Tuesday, November 29, 2005

Need a better reason to come to HRSUG?

You're probably tired of hearing me talk about it, but the first Hampton Roads Snort Users Group (HRSUG) meeting is this week (details here). As if networking with your peers or listening to our guest speaker weren't enough, there's one more reason to come... free training!

The folks at Sourcefire have donated a training package door prize worth almost $2,000. In short, if you attend and are the lucky winner, you'll get:

I've recently taught both of these classes, and I can tell you from my personal experience that they're very good. The winner will have their choice of instructor-led classroom training or the self-paced online classes. Other meeting attendees can register for the same classes/exam at a 50% discount through December 31st, 2005.

So... you're coming, right?

Monday, November 28, 2005

On the dangers of speaking outside your area of competence

Ok, this is just dumb. According to this article, Richard Carrigan, a physicist at Fermilab, is concerned that aliens (as in E.T.) are going to "infect the Internet". He claims that the signals processed by the millions of computers participating in the SETI@Home distributed computing project are capable of carrying malicious code, and the SETI project should implement some sort of signal quarantine to protect us. Kind of like a reverse Jeff Goldblum manoeuver from Independence Day.

The thing is, this isn't a very likely scenario. First, the signals are data, and not executable code. That's our first layer of protection.

Now, we could posit a software flaw in the SETI@Home client that could lead to some sort of overflow that allowed arbitrary code to be executed, but in order for aliens to successfully exploit it, they'd need to know an awful lot about how our computers work, and about our current software versions, and the laws of physics are working against them.

The closest star is about 4.5 light years away from Earth. Assuming that we broadcast complete technical details of the x86 architecture and an entire copy of the Windows OS, along with a comprehensive set of security bulletins and an SDK, the necessary roundtrip time for data travelling at the speed of light would mean that by the time the "exploit" could arrive here, we'd be about 9 years further on. Let's see, 9 years ago, we'd all have been running NT 4 and Windows 95. Good luck trying a Win95 overflow on my XP system! The offsets are wrong now, and new security technologies exist now that weren't dreamed of then (like the non-executable stack). What will we have 9 years from now? I don't know (and neither do the aliens), but I do know the aliens don't stand a chance.

Seriously, I think he's missing the point. If you want to be concerned with the security of the SETI@Home software or their new replacement, BOINC, don't bring aliens into the picture. Security concerns are legitimate, yes, but it is far more likely that if a software bug does exist that allows remote code execution, it'll be exploited by a human, not an alien.

Unless, of course, you believe this guy.

Update 2005-11-28 09:48 -- Check out Richard Carrigan's website for more information on his idea. There's a presentation and a copy of his paper on the subject.

Sunday, November 27, 2005

HRSUG Meeting Reminder

Just a reminder that the inaugural meeting of the Hampton Roads Snort Users Group (HRSUG) is just around the corner! Read the meeting details, then join the mailing list!

Thursday, November 10, 2005

HRSUG Mailing List

As you may know, I recently announced the formation of a new Snort users' group in the Hampton Roads, VA area. I'm happy to say that the group's mailing list is now available. If you want to be kept up to date on our meeting schedule, or if you just want to connect with other security people in the area, sign up now!

Wednesday, November 09, 2005

RSA: Phishing experiments hook net users

Here's a nifty RSA press release describing a recent experiment they conducted in NYC. Experimenters posed as tourism pollsters and in most cases were able to gather enough information from their subjects to divine possible passwords they might use for their various accounts. Oddly, most people wouldn't give out their password itself, or the method by which they come up with new passwords.
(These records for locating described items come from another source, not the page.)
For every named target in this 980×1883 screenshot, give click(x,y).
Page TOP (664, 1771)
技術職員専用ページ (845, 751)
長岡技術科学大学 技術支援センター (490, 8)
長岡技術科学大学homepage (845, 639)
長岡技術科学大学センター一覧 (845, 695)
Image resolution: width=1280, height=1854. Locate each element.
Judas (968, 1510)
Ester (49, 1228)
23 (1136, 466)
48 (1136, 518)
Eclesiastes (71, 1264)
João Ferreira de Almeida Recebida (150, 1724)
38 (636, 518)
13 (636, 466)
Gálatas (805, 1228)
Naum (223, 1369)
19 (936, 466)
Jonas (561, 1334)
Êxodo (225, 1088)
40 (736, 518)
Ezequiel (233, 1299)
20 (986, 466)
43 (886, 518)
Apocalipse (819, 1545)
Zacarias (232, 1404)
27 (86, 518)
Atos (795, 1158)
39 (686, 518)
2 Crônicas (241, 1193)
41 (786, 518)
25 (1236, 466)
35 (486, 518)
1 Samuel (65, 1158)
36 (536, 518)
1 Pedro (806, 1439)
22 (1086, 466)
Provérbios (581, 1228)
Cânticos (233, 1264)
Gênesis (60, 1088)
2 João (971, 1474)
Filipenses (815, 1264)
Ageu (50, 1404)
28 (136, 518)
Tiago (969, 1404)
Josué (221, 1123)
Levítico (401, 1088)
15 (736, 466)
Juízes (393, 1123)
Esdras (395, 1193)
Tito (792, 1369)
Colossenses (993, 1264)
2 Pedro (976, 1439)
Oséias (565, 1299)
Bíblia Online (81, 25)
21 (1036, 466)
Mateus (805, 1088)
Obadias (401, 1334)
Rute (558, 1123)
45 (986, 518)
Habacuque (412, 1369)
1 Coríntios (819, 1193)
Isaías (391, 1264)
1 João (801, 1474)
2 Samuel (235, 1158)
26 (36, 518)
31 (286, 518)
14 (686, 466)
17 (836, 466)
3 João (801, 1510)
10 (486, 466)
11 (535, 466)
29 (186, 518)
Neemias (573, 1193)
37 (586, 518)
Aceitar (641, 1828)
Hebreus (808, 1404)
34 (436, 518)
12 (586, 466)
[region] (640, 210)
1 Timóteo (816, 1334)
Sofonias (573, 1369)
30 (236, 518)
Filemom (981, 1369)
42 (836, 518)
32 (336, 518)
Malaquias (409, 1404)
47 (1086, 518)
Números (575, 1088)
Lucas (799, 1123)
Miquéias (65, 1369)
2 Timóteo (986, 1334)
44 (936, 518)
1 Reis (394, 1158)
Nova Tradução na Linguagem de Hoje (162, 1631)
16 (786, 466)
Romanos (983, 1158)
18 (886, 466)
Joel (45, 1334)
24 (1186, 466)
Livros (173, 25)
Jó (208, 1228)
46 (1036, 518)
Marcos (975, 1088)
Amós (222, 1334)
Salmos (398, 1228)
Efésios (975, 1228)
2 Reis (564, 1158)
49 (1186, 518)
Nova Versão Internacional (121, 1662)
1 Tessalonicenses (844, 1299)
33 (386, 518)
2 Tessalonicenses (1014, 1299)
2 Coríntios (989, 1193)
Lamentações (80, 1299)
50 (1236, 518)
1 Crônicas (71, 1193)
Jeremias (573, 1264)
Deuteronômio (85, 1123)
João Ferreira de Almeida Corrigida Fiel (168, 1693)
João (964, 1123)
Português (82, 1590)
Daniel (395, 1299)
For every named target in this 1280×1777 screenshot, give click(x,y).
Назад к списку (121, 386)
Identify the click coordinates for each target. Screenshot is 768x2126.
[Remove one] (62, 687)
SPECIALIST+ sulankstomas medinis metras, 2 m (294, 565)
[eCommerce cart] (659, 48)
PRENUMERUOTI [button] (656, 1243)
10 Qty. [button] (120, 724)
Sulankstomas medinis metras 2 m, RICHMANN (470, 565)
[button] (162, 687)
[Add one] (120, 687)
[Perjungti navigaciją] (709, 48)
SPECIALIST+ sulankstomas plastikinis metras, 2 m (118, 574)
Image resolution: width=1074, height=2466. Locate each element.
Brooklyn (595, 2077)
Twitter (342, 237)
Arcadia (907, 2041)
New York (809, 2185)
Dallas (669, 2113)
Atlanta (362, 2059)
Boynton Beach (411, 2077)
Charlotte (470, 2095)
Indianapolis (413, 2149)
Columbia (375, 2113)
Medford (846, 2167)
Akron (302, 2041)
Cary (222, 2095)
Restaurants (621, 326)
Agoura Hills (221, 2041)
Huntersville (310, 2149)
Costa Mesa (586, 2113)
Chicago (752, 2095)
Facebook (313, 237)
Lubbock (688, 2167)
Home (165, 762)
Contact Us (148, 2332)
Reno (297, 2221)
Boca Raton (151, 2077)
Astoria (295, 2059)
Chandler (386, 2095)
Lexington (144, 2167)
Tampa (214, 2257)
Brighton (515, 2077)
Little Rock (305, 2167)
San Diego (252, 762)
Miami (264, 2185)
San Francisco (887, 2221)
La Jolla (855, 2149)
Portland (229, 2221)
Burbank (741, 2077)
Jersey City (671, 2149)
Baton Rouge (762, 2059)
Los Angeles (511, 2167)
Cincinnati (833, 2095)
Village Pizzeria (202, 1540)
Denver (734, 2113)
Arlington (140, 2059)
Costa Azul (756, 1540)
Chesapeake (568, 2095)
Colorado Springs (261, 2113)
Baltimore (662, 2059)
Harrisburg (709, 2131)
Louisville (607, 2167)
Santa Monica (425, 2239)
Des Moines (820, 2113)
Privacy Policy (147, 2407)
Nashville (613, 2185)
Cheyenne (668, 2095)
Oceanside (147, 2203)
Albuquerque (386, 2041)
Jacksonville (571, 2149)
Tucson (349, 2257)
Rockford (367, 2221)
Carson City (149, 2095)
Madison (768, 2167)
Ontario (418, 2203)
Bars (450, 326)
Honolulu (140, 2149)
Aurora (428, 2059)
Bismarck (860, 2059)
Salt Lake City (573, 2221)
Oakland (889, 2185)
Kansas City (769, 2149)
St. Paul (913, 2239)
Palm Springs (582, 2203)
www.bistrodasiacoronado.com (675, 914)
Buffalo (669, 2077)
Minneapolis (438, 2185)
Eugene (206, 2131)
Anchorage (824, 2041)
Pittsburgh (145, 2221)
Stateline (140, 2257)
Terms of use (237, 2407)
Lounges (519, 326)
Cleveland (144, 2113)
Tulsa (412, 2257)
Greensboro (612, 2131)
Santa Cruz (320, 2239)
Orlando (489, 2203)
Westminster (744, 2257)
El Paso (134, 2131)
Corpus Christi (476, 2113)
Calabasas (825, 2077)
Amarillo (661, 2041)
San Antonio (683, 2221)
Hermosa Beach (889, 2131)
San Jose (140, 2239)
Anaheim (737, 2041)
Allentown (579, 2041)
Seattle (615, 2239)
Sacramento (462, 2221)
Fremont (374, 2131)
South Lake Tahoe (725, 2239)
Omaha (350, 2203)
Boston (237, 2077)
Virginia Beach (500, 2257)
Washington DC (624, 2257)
The article points out that the most likely explanation is that most people just aren't aware of how other personal information can be used as "back doors" (e.g., by using the mother's maiden name to reset "forgotten" passwords). I'm kind of at a loss on this one. Who hasn't had to set up a security question for this purpose? Are people setting these up and forgetting about them, or maybe blindly answering the questions without understanding the purpose of collecting the information?

Here's what I'd like to do. I'd love to repeat this experiment, with a twist. At the end of each interview, hand the person a scorecard telling them how well they protected their information, and providing suggestions for improvement. Be sure to give examples of how each piece of requested information could have been used against them. That way you gather results and educate the public at the same time.